After Temple University suspended spring sports competitions last year, just nine games into Meghan Hoffman’s senior season, her and nine teammates’ collegiate careers were ended for the foreseeable future.
Yet, due to the NCAA granting an extra year of eligibility, Hoffman then extended her time on the field and paused her other career interest: law enforcement.
Hoffman was set to enter the Philadelphia Police Academy and become a police officer in July 2020, after her graduation. But when the NCAA approved an extra year of eligibility for all spring athletes due to the COVID-19 pandemic, Hoffman returned for the 2021 season and delayed her law enforcement career one year to help lead the Owls to their current 8-3 overall record while pursuing a potential NCAA tournament bid.
Hoffman was worried about coming back to Temple because she thought she was ending her chances to become a police officer, a job she had lined up for years. She changed her mind about leaving for the academy after talking with her parents, head coach Bonnie Rosen and her employer, who told her she could still enter the academy after the 2021 season.
“They were understanding, I just pushed it off a year,” Hoffman said. “I still have the same job starting in July this summer that I had last summer, so it worked out well.”
Hoffman is hoping she can spend a few years working in local law enforcement before making the jump to federal law enforcement, which is her ultimate goal when she leaves Temple, she said.
Still, by staying an extra year, she wanted to help Temple reach the NCAA tournament for the first time since 2008, she added.
Rosen was happy Hoffman returned because of her impact on the field, Rosen said.
“We had a lot of those conversations along the way, but she had unfinished business in the end,” Rosen added. “You know, she wanted to accomplish something more for herself. She wanted to accomplish something more with the program.”
Hoffman’s 2020 senior class included 10 players, but only Hoffman and Kara Nakrasius, a fifth-year defender, used the extra year of eligibility and returned for the 2021 season.
Hoffman and Nakrasius grew close toward the end of their career because they have the same goal of finishing this season together with an NCAA tournament bid, Nakrasius said.
Temple is currently 4-2 in American Conference play, which is third in the conference.
“It is definitely so important to us,” Nakrasius said. “We always talk about how culture and family and togetherness on the field is so important for the whole team, not just us two.”
Hoffman, Nakrasius and the rest of the team strengthened their NCAA tournament resume when they defeated the Towson University Tigers, who were ranked No. 11 at the time, 12-8 on March 10. Hoffman scored a career-high five goals, leading the Owls to victory.
“She definitely came out guns blazing,” Nakrasius said. “It’s awesome to see that we were playing a ranked team and seeing [Hoffman] take that and put it on her back and really take the team forward and have us in a good position for the rest of the game.”
Hoffman leads Temple in total points with 46, ranks first in assists with 28 and ranks third in goals with 18.

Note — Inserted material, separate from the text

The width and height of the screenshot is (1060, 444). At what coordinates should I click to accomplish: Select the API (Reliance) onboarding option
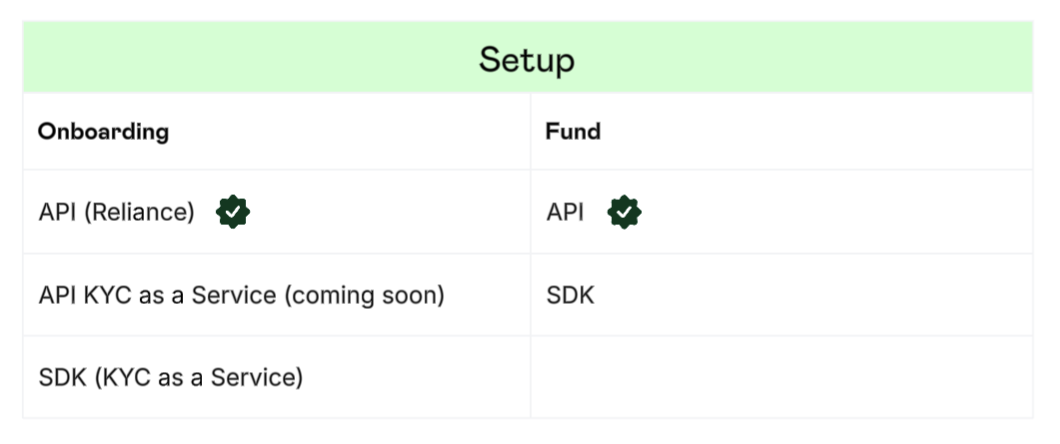116,212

Hoffman is an aggressive player on the field and sets the tone for the team even though she doesn’t view herself as a vocal captain.
“I think what you saw out of [Hoffman] in her performance is this just love of playing the game, you know,” Rosen said. “She is enjoying the matchups that come up against her. You know, people are keying in on her, and that excites her even more.”
Right now, Hoffman’s sole focus is on making the NCAA tournament.
“A goal that we’ve always had for my senior class was to win our conference and get to the tournament,” Hoffman said. “This year, it’s completely flipped around and it’s definitely looked like a brighter future this year.”